Your first sentence says it all...genetically predetermined...an overall yellow cast to a red maple in fall has more to do with the amount of pigments predisposed in the tree, over the year to year variances in water and temperature.
Walking fields of trees of specific cultivars, on different soil types will show some shades of variation as a whole, not individual yellows or oranges or reds as microenvironments.
The cultivared red maples are predisposed to having higher concentrations of sugar in the leaves that turns to anthocyanins that are the reds. These sugars are from the photosynthetic reactions...the cultivars have inherently a greater concentration of sugars that can turn to anthocyanins than a straight non-cultivar. In simple terms, the shortening days and cool nights of autumn trigger changes in the tree. One of these changes is the growth of a corky membrane between the branch and the leaf stem. This membrane interferes with the flow of nutrients into and out of the leaf. The sugars increase in the leaf, the chlorophyll production declines, the anthocyanins show through. The reds aren't washed out of the leaf by irrigation. The root loss by digging the tree exhibits itself as smaller leaf size and lesser amounts of leaf tissue overall...the chemical makeups and concentrations inside the leaf remain intact for the most part.

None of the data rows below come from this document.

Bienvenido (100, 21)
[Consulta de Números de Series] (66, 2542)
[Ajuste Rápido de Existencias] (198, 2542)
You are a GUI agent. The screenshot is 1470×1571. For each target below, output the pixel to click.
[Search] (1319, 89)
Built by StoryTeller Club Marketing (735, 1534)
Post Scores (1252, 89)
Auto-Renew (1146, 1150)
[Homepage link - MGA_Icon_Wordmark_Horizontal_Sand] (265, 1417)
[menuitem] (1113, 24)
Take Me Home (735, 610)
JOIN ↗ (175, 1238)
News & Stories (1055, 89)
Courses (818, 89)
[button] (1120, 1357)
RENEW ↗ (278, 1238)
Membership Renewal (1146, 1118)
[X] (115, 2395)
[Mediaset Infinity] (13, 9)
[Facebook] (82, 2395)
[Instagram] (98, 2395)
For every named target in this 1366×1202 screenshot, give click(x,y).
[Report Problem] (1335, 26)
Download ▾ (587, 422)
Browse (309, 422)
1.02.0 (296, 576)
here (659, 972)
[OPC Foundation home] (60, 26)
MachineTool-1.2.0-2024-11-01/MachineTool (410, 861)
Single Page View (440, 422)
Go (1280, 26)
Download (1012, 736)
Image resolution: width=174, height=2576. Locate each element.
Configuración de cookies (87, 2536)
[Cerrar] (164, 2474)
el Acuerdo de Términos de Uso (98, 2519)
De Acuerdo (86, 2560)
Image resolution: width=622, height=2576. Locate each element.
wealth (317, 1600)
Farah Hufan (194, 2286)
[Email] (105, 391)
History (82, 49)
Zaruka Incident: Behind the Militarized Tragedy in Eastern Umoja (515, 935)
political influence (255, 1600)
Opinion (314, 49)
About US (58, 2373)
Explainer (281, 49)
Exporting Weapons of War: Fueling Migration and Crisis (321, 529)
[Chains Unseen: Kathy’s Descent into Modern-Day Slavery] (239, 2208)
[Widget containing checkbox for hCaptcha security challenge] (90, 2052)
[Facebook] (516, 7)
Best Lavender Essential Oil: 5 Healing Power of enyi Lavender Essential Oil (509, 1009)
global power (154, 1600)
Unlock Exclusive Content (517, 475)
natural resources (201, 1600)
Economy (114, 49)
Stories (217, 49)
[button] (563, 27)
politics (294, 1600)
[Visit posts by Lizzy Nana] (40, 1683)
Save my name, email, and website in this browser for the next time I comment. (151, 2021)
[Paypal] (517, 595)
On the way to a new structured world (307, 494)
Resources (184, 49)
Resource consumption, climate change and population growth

A smaller than normal leaf because of the stress from digging will exhibit the similar fall color of the tree leaf 2 years in the future as a larger leaf from a tree not under as much stress.
If all this wasn't true, why do we all pay extra money for the improved cultivars and not just play games with irrigation and NPK to get color. Remember trees produce their own food from elements (photosynthesis)...you can't give them sugar water and have the sugar go into their leaves...they manufacture it themselves.
A yellowy red maple will never show the brilliance of an Autumn Blaze cultivar even planted side by side, dug the same and even in the tight confines of a wholesale yard.